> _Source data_
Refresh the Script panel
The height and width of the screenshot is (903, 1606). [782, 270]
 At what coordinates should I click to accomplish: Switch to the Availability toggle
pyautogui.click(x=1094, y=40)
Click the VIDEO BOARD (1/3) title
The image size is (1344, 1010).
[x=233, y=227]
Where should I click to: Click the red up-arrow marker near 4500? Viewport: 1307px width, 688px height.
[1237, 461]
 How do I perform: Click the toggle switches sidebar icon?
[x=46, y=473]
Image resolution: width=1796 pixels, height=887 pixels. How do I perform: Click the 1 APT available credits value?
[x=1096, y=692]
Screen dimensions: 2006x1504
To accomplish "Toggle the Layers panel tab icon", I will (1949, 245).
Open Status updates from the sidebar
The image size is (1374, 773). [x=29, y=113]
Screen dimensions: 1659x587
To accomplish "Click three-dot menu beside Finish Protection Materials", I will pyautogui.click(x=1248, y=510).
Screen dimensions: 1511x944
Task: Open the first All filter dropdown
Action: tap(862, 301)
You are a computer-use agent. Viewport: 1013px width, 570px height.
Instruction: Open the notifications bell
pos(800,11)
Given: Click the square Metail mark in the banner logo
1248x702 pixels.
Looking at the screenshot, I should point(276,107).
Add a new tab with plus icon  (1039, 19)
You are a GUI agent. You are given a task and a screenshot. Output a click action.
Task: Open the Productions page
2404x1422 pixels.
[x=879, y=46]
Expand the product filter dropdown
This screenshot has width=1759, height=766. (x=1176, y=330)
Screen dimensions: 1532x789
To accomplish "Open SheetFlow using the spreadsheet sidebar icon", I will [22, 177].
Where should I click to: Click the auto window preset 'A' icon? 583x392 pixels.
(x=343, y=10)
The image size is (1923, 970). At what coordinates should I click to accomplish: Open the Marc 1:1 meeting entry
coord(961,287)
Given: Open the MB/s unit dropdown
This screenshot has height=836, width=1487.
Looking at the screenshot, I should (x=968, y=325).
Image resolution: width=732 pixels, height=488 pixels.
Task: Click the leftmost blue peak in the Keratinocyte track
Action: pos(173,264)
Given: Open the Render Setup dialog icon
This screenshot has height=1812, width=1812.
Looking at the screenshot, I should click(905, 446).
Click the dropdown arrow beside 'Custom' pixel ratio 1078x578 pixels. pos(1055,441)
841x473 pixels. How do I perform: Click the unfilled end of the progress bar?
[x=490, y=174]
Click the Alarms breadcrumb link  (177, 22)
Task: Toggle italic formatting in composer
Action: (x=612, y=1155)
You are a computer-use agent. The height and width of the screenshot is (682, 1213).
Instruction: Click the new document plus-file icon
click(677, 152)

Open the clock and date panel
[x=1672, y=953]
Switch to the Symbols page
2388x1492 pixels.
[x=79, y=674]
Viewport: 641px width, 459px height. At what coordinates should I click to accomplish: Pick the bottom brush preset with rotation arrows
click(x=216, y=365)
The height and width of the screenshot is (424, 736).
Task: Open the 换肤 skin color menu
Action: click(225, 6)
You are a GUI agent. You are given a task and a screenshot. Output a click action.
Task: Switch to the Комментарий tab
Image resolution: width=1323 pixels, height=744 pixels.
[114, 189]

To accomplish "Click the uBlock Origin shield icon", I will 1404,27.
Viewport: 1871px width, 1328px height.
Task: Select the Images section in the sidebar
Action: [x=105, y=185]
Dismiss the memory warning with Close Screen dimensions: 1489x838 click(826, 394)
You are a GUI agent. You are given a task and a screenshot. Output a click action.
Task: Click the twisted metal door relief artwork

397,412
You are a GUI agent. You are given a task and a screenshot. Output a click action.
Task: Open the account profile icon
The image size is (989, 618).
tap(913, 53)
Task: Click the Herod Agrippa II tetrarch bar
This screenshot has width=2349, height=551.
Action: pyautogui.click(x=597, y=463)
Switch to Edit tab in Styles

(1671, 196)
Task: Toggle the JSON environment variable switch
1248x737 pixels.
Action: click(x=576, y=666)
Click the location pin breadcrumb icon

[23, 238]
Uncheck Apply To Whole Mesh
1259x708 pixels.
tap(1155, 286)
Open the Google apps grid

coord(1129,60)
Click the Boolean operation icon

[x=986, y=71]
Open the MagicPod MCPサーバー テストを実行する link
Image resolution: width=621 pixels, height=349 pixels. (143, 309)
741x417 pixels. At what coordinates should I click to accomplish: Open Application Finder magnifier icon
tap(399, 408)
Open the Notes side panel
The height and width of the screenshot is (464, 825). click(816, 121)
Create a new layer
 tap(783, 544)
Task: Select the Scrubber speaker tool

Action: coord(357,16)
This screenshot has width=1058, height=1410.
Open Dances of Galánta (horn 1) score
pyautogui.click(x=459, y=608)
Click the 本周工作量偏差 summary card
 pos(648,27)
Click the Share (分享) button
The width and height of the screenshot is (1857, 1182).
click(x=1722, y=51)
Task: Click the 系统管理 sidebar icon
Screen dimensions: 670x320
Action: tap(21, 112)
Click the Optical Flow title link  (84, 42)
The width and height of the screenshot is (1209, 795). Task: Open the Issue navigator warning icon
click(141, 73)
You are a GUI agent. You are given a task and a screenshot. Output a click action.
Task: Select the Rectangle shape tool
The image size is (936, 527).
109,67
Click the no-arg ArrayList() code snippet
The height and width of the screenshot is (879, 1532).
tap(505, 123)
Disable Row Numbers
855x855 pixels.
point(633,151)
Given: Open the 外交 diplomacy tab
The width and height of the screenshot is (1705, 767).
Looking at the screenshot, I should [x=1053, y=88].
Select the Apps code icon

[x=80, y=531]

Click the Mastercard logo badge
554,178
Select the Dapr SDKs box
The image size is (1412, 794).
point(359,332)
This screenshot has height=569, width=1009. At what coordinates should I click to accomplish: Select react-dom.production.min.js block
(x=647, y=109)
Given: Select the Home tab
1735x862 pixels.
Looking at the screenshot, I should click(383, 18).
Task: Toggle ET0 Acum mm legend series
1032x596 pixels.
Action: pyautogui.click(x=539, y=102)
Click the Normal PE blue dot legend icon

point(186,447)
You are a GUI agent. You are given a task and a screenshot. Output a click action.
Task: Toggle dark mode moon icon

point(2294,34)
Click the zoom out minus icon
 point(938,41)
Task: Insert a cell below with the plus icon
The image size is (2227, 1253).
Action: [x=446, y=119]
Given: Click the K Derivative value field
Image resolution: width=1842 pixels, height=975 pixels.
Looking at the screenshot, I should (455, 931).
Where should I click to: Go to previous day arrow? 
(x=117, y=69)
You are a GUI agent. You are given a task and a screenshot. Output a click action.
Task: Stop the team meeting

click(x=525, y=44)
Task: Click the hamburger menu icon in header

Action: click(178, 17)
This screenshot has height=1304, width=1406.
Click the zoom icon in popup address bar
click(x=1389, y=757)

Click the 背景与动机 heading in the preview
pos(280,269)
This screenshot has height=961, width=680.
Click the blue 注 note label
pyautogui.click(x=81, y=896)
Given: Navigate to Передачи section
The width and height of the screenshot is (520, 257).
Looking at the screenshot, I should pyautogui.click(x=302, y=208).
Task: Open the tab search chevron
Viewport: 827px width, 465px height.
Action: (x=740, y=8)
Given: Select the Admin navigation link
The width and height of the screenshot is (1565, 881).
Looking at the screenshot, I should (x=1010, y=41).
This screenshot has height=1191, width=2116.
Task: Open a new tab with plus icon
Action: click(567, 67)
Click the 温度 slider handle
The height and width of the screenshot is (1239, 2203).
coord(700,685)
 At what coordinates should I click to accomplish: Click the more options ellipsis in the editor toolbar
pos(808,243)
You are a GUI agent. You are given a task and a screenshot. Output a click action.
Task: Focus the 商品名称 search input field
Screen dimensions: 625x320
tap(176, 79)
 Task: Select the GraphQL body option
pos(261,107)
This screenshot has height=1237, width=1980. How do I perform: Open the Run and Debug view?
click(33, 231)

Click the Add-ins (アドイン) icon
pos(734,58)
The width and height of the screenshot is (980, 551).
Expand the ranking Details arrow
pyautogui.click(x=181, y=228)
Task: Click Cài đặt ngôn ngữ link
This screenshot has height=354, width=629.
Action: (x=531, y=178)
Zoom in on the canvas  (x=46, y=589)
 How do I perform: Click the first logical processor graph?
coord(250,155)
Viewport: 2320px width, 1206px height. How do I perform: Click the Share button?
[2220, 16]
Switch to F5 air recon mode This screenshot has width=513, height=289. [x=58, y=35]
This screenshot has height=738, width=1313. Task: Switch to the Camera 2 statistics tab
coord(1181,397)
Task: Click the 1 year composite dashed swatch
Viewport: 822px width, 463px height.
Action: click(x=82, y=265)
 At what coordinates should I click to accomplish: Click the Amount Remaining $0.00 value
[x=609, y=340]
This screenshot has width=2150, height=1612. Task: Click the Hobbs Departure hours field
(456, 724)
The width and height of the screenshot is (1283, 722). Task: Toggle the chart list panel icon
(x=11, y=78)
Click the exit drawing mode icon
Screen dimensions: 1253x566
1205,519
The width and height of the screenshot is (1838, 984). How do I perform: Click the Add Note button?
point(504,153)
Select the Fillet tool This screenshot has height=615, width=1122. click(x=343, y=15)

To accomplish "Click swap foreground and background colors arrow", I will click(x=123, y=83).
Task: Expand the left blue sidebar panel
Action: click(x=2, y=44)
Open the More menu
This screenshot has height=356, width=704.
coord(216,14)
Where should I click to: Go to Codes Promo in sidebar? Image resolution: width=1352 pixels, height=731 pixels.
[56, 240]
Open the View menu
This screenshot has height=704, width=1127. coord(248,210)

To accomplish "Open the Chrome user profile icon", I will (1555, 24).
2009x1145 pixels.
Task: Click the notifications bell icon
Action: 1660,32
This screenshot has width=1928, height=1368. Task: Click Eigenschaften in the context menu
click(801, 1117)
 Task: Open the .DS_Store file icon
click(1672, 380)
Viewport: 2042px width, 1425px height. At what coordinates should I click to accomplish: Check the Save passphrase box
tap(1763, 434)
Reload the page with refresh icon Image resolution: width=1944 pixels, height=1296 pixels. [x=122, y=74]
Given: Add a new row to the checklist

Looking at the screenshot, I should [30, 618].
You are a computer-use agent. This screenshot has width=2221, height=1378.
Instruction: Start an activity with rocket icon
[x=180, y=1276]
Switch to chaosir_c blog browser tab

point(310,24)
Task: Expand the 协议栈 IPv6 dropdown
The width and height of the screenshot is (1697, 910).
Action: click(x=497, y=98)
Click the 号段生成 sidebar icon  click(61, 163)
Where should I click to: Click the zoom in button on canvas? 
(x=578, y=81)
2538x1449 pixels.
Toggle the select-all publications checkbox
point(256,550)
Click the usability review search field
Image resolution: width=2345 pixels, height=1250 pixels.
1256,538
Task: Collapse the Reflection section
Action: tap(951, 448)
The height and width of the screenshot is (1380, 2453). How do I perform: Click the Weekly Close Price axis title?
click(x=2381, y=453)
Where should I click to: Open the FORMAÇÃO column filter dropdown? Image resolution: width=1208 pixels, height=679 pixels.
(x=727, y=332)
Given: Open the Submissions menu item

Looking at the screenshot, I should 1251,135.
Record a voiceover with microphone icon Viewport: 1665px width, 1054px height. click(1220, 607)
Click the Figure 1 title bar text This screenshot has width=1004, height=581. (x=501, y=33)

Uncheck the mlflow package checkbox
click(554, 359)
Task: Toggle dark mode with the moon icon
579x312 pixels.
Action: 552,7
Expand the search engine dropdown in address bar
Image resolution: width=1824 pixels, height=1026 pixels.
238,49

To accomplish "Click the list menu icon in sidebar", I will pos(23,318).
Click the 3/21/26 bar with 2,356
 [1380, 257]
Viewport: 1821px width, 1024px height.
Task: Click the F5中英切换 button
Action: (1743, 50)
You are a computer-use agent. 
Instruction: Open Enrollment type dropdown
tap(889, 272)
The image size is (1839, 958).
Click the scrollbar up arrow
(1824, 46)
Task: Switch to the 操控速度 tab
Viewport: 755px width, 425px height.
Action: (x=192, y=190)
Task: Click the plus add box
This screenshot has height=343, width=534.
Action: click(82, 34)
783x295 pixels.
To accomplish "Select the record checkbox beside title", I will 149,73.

> _AIM OF THE TASK_
Copy out each line of the entries that holds "computer".

> _RESULT FOR THIS TASK_
You are a computer-use agent. Viewport: 1013px width, 570px height.
You are a computer-use agent. The height and width of the screenshot is (682, 1213).
You are a computer-use agent. This screenshot has width=2221, height=1378.
You are a computer-use agent. 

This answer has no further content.